Surgery was possible in 48 patients, however 2
patients were given general anaesthesia.
The onset of sensory analgesia (mean time in min) at
various dermatome levels is depicted in fig. 1.
The haemodynamic parameters (pulse, NIBP) were
recorded regularly as planned and plotted against
time (min) along X axis fig. 2.
The VAS for pain was plotted against mean time
(in min) from preop time to the first dose of rescue
analgesic among the two groups. Even though the first
dose was given at a VAS of 3 in both the groups, the
time of administration in group N is significantly delayed
as in fig. 3.
The incidence of perioperative complications related to
the block and the total no of patients receiving atropine
and ephedrine in the two groups were comparable. (table 4 & 5)
Discussion
Neostigmine, an anticholinesterase drug, which is used to antagonize non-depolarizing muscle relaxants has been tried for post-operative analgesia as an off-label use. Being a quaternary amine, it does not cross blood-brain-barrier and by intrathecal (IT) route provides analgesia via M1 and M2 receptors in the spinal cord, inhibiting the break down of acetyl choline (ACh).3 ACh induces analgesia by increasing cyclic guanidino-mono phosphate by generating nitric oxide.4 Autoradiographic studies have shown muscarinic binding in substantia gelatinosa and to a lesser extent in lamina 2 and lamina 5 of dorsal gray matter of spinalcord.5 Neostigmine also displays peripheral and suprapinal analgesic activity, however the dose necessary to achieve this seems to be higher.6 However, IT neostigmine also carries dose dependent nausea and vomiting.
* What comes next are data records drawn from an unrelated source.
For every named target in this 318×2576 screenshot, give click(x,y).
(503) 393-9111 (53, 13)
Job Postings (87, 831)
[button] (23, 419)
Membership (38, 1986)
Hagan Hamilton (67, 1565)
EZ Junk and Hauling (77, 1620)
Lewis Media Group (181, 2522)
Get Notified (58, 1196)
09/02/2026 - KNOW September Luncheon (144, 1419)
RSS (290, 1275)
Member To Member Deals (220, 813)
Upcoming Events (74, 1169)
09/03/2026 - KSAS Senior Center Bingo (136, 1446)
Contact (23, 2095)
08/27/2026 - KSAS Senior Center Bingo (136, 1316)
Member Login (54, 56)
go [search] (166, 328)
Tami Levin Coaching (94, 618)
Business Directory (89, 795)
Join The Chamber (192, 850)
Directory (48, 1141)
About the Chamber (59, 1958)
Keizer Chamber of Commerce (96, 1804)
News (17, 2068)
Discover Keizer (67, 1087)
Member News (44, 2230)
Several studies have demonstrated that the use of epidural neostigmine is associated with lesser adverse effects and the proposed mechanism of analgesia is by drug spreading into Cerebro Spinal Fluid (CSF) at the rate of 1/10th the epidural dose.7,8,9
Lauretti et al., have proven that epidural neostigmine in lignocaine produces dose independent analgesia. 9 Chittora et al in their study have concluded that epidural neostigmine with lignocaine at a dose of 100 mg provides prolonged analgesia with lesser adverse effects when compared to 50 mg and 150 mg. So we advocated the use of 100 mg as an optimum dose to be used in our study.10
Nakayama et al., have shown that epidural neostigmine with bupivicaine produces dose dependent analgesia than does bupivicaine alone after total abdominal hysterectomy.11
To our knowledge, this is the first study reported wherein neostigmine is added to mixture of LA utilizing the benefits of compounding, viz
a. Rapidity of onset of lidocaine with longer duration of action of bupivacaine
b. Mixtures of lignocaine and bupivacaine resulted in greater number of myotomes with complete motor block than if used alone.12
c. This mixture widens the safety window between median lethal dose and median convulsive dose with bupivacine and that convulsions from this mixture is less likely to be fatal than if bupivacaine is given alone.13
d. Intense motor blockade of lignocaine is necessary during surgery only but persistence of the same with
bupivacaine in the postoperative period is undesirable.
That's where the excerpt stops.